In this case, assuming that the virtual object Ov actually exists on the display surface, the display size of the virtual object Ov is updated so as to have the actual size shown in the captured image G.

The reproducing unit 83 reproduces a moving image to be superimposed on the captured image G that captures the surroundings. For example, the reproduction unit 83 reproduces the moving image of the virtual object Ov by streaming reproduction of the multi-viewpoint image transmitted from the information processing device 10 as needed. Also, the reproducing unit 83 passes information about the reproduced moving image to the display control unit 85 .

The accepting unit 84 accepts an operation to freeze a moving image by a predetermined operation during playback of the moving image by the playback unit 83 . For example, accepting unit 84 accepts a stationary operation based on a user's operation on display unit 64, which is a touch panel. The accepting unit 84 passes information about the still operation to the display control unit 85 when accepting the still operation.

A specific example of the stationary operation will now be described with reference to FIGS. 5 and 6 are diagrams illustrating an example of a stationary operation according to the embodiment. For example, as shown in FIG. 5, the accepting unit 84 accepts an operation of the pause button B1 displayed on the display unit 64 as a stationary operation.

For example, the user can cause the display unit 64 to display the pause button B1 by performing a tap operation on the display unit 64 during playback of the AR content 100, and tap the displayed pause button B1. Thus, the receiving unit 84 receives the pause operation.

Further, as shown in FIG. 6, the accepting unit 84 may accept the operation of the shooting button B1 displayed on the display unit 64 as the still operation. The user can cause the shooting button B2 to be displayed on the display unit 64 by performing a tap operation on the display unit 64 during playback of the AR content 100. By tapping the displayed shooting button B2, the reception can be performed. A unit 84 accepts a still operation by photographing.

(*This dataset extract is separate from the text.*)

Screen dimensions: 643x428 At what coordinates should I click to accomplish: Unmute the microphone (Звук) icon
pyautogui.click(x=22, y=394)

It should be noted that the stationary operation described above is an example, and may be changed arbitrarily. That is, for example, the accepting unit 84 may accept a stationary operation by voice input or gesture operation.

Returning to the description of FIG. 4, the display control unit 85 will be described. When the accepting unit 84 accepts the still operation, the display control unit 85 switches to display a still image of a moving image with higher image quality than the moving image.

For example, the display control unit 85 superimposes the virtual object Ov of the moving image reproduced by the reproducing unit 83 on the captured image G so as to be displayed on the display surface set by the display surface setting unit 82, thereby displaying the moving image. Generate the AR content 100 of the image.

Further, when the accepting unit 84 accepts the still operation, the display control unit 85 requests the information processing apparatus 10 to switch the virtual object Ov to the still image at the reproduction time at which the still operation was performed.

As a result, the high-quality virtual object Ov is distributed from the information processing apparatus 10, and the display control unit 85 displays the still image AR content 100 related to the high-quality virtual object Ov. Further, for example, when a still image shooting operation is accepted as a still operation, the display control unit 85 continues to display the moving image related to the virtual object Ov, and at the same time, the height at the angle of view at which the shooting operation was performed. A still image of the virtual object Ov of image quality is received from the information processing device 10 and stored as a screen shot superimposed on the captured image G, for example.

In this way, the display control unit 85 displays a still image with a higher image quality than a moving image in response to a still operation. You can switch.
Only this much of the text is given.